Records to use
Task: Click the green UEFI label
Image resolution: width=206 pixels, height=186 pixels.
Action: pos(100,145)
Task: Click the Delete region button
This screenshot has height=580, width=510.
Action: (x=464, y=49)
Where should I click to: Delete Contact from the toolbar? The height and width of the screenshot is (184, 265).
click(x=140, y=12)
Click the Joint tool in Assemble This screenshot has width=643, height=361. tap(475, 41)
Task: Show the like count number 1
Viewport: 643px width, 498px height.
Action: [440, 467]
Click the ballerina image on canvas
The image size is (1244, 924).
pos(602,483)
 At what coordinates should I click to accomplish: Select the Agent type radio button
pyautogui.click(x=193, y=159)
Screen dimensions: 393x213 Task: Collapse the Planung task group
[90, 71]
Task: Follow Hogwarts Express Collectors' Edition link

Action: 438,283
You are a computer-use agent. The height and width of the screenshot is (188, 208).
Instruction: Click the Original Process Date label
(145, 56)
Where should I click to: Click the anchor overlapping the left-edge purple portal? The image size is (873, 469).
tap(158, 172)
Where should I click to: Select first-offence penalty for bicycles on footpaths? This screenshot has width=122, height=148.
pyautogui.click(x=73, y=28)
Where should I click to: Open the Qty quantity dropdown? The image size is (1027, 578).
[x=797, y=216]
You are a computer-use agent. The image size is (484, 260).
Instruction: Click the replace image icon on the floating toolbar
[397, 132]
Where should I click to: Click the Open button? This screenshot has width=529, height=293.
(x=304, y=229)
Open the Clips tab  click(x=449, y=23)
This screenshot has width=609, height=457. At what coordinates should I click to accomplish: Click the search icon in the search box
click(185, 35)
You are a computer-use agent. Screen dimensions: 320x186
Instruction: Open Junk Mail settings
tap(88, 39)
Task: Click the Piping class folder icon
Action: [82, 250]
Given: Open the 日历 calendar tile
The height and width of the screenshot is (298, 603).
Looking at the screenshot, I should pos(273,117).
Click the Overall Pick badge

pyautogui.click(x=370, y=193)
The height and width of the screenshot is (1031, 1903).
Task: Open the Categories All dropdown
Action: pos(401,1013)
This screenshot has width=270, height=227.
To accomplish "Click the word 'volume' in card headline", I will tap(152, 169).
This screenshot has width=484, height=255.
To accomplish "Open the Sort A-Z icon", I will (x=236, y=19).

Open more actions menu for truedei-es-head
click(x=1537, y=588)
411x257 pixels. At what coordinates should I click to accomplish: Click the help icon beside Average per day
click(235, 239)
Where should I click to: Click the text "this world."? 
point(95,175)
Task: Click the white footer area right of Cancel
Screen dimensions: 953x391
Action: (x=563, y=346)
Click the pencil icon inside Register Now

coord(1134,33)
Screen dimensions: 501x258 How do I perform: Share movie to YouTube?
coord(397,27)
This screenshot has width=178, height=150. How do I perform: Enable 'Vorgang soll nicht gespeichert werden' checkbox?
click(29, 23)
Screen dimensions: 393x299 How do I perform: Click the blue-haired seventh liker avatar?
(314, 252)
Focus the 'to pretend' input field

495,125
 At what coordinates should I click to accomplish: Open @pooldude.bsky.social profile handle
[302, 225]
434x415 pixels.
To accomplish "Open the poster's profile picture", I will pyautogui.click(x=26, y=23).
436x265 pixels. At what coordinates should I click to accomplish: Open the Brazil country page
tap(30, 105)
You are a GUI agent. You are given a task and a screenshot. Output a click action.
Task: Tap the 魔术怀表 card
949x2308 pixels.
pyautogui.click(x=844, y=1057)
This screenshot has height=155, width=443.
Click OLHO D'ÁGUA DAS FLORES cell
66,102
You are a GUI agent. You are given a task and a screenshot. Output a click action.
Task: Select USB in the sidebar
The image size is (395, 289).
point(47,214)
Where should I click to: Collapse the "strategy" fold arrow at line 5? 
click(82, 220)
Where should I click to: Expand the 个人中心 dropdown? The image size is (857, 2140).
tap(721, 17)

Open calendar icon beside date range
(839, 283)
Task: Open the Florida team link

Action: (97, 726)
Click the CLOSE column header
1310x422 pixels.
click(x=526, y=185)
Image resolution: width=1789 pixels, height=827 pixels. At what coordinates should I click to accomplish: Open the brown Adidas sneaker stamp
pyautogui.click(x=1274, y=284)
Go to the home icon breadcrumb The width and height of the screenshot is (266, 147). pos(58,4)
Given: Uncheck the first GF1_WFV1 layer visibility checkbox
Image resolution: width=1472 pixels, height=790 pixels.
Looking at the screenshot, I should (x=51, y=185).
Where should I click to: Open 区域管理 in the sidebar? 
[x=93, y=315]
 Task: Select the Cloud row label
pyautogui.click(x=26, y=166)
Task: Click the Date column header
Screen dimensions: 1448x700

Exercise instructions
An exact transcription of the data above is required.

Answer to the problem
Task: Click the green UEFI label
Image resolution: width=206 pixels, height=186 pixels.
Action: pos(100,145)
Task: Click the Delete region button
This screenshot has height=580, width=510.
Action: (x=464, y=49)
Where should I click to: Delete Contact from the toolbar? The height and width of the screenshot is (184, 265).
click(x=140, y=12)
Click the Joint tool in Assemble This screenshot has width=643, height=361. tap(475, 41)
Task: Show the like count number 1
Viewport: 643px width, 498px height.
Action: [440, 467]
Click the ballerina image on canvas
The image size is (1244, 924).
pos(602,483)
 At what coordinates should I click to accomplish: Select the Agent type radio button
pyautogui.click(x=193, y=159)
Screen dimensions: 393x213 Task: Collapse the Planung task group
[90, 71]
Task: Follow Hogwarts Express Collectors' Edition link

Action: 438,283
You are a computer-use agent. The height and width of the screenshot is (188, 208).
Instruction: Click the Original Process Date label
(145, 56)
Where should I click to: Click the anchor overlapping the left-edge purple portal? The image size is (873, 469).
tap(158, 172)
Where should I click to: Select first-offence penalty for bicycles on footpaths? This screenshot has width=122, height=148.
pyautogui.click(x=73, y=28)
Where should I click to: Open the Qty quantity dropdown? The image size is (1027, 578).
[x=797, y=216]
You are a computer-use agent. The image size is (484, 260).
Instruction: Click the replace image icon on the floating toolbar
[397, 132]
Where should I click to: Click the Open button? This screenshot has width=529, height=293.
(x=304, y=229)
Open the Clips tab  click(x=449, y=23)
This screenshot has width=609, height=457. At what coordinates should I click to accomplish: Click the search icon in the search box
click(185, 35)
You are a computer-use agent. Screen dimensions: 320x186
Instruction: Open Junk Mail settings
tap(88, 39)
Task: Click the Piping class folder icon
Action: [82, 250]
Given: Open the 日历 calendar tile
The height and width of the screenshot is (298, 603).
Looking at the screenshot, I should pos(273,117).
Click the Overall Pick badge

pyautogui.click(x=370, y=193)
The height and width of the screenshot is (1031, 1903).
Task: Open the Categories All dropdown
Action: pos(401,1013)
This screenshot has width=270, height=227.
To accomplish "Click the word 'volume' in card headline", I will tap(152, 169).
This screenshot has width=484, height=255.
To accomplish "Open the Sort A-Z icon", I will (x=236, y=19).

Open more actions menu for truedei-es-head
click(x=1537, y=588)
411x257 pixels. At what coordinates should I click to accomplish: Click the help icon beside Average per day
click(235, 239)
Where should I click to: Click the text "this world."? 
point(95,175)
Task: Click the white footer area right of Cancel
Screen dimensions: 953x391
Action: (x=563, y=346)
Click the pencil icon inside Register Now

coord(1134,33)
Screen dimensions: 501x258 How do I perform: Share movie to YouTube?
coord(397,27)
This screenshot has width=178, height=150. How do I perform: Enable 'Vorgang soll nicht gespeichert werden' checkbox?
click(29, 23)
Screen dimensions: 393x299 How do I perform: Click the blue-haired seventh liker avatar?
(314, 252)
Focus the 'to pretend' input field

495,125
 At what coordinates should I click to accomplish: Open @pooldude.bsky.social profile handle
[302, 225]
434x415 pixels.
To accomplish "Open the poster's profile picture", I will pyautogui.click(x=26, y=23).
436x265 pixels. At what coordinates should I click to accomplish: Open the Brazil country page
tap(30, 105)
You are a GUI agent. You are given a task and a screenshot. Output a click action.
Task: Tap the 魔术怀表 card
949x2308 pixels.
pyautogui.click(x=844, y=1057)
This screenshot has height=155, width=443.
Click OLHO D'ÁGUA DAS FLORES cell
66,102
You are a GUI agent. You are given a task and a screenshot. Output a click action.
Task: Select USB in the sidebar
The image size is (395, 289).
point(47,214)
Where should I click to: Collapse the "strategy" fold arrow at line 5? 
click(82, 220)
Where should I click to: Expand the 个人中心 dropdown? The image size is (857, 2140).
tap(721, 17)

Open calendar icon beside date range
(839, 283)
Task: Open the Florida team link

Action: (97, 726)
Click the CLOSE column header
1310x422 pixels.
click(x=526, y=185)
Image resolution: width=1789 pixels, height=827 pixels. At what coordinates should I click to accomplish: Open the brown Adidas sneaker stamp
pyautogui.click(x=1274, y=284)
Go to the home icon breadcrumb The width and height of the screenshot is (266, 147). pos(58,4)
Given: Uncheck the first GF1_WFV1 layer visibility checkbox
Image resolution: width=1472 pixels, height=790 pixels.
Looking at the screenshot, I should (x=51, y=185).
Where should I click to: Open 区域管理 in the sidebar? 
[x=93, y=315]
 Task: Select the Cloud row label
pyautogui.click(x=26, y=166)
Task: Click the Date column header
Screen dimensions: 1448x700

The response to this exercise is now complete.